§ Work to be completed: Could you retype exactly the line containing "Given: Bookmark this page with the star icon" and every line after it in the data below, leaving out the pictures?

[[ Material for the task, beginning ]]

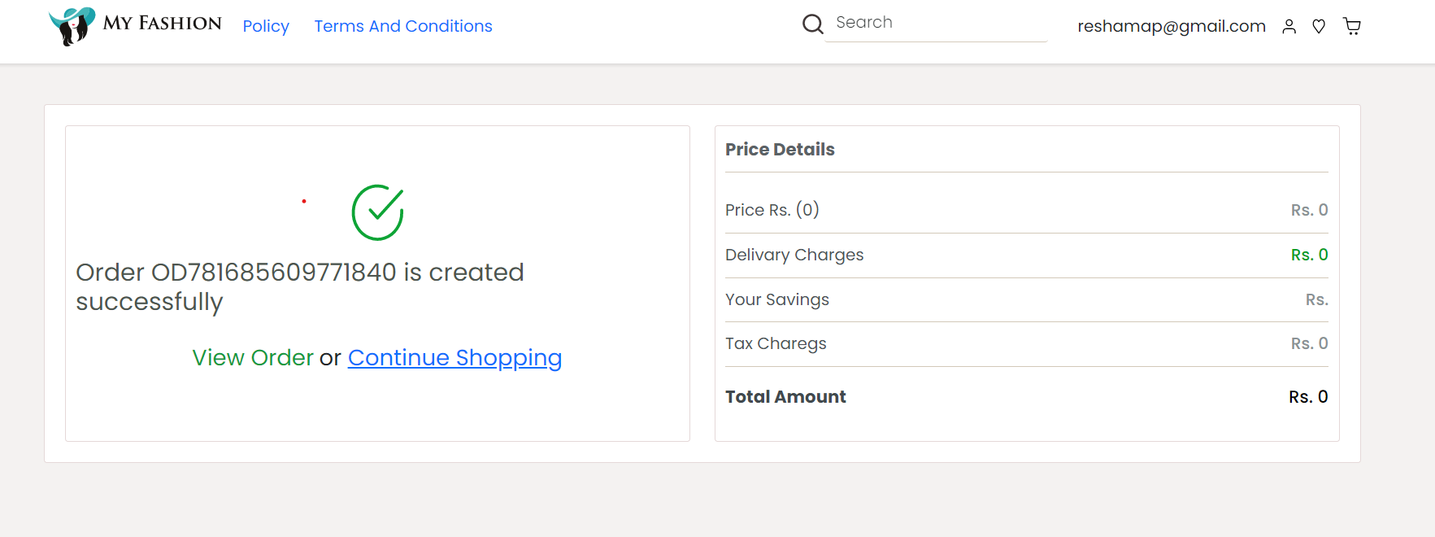Open the user account icon

pyautogui.click(x=1289, y=27)
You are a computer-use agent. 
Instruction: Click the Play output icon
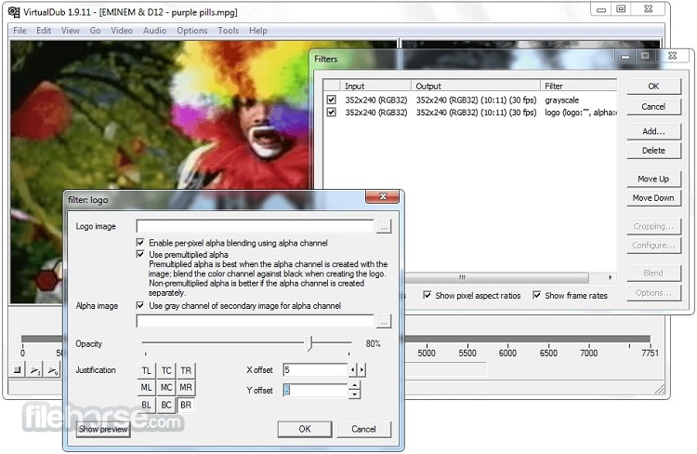52,370
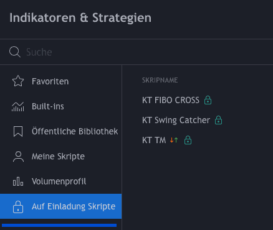Switch to the Built-ins category
This screenshot has width=273, height=230.
(60, 106)
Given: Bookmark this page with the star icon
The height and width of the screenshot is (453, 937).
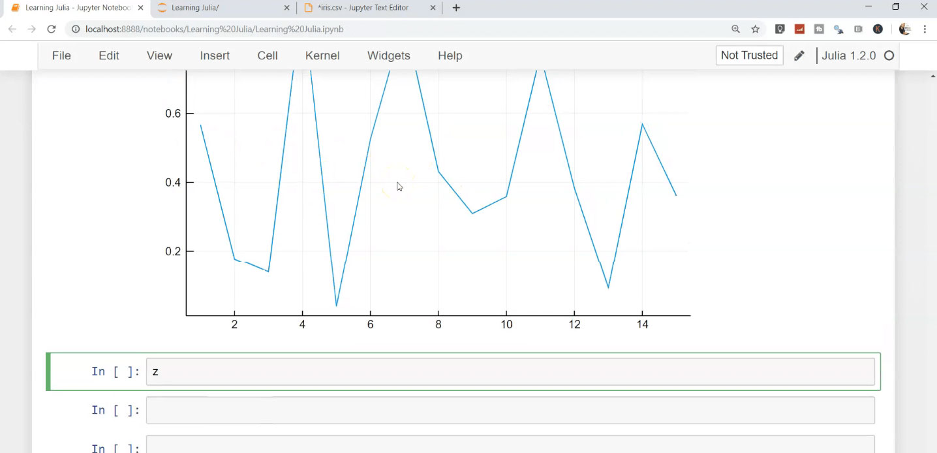Looking at the screenshot, I should click(x=756, y=29).
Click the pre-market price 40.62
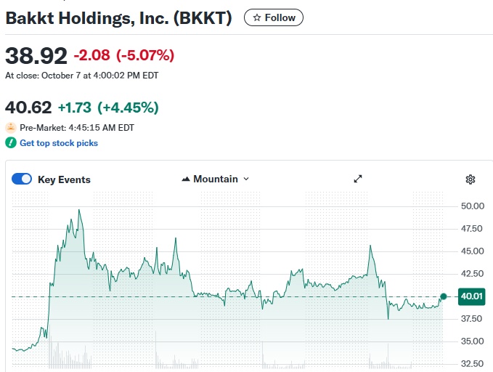This screenshot has width=493, height=372. coord(28,108)
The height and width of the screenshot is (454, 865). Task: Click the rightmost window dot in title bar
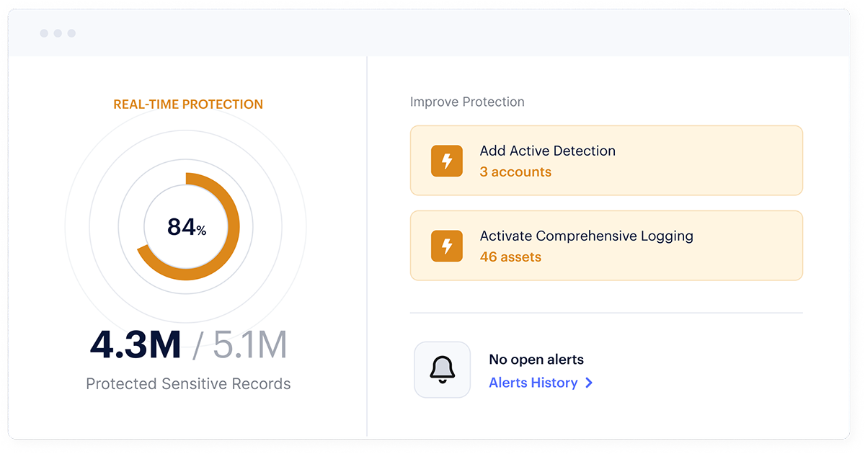[x=71, y=33]
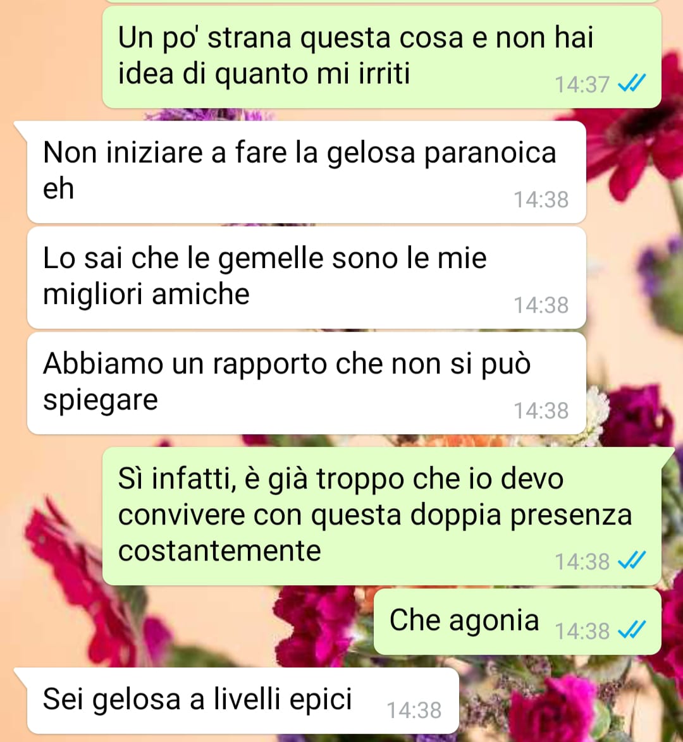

[[ Material for the task, end ]]

§ Written solution:
Given: Bookmark this page with the star icon
The height and width of the screenshot is (453, 937).
Looking at the screenshot, I should click(x=756, y=29).
Click the pre-market price 40.62
This screenshot has width=493, height=372. coord(28,108)
The height and width of the screenshot is (454, 865). Task: Click the rightmost window dot in title bar
[x=71, y=33]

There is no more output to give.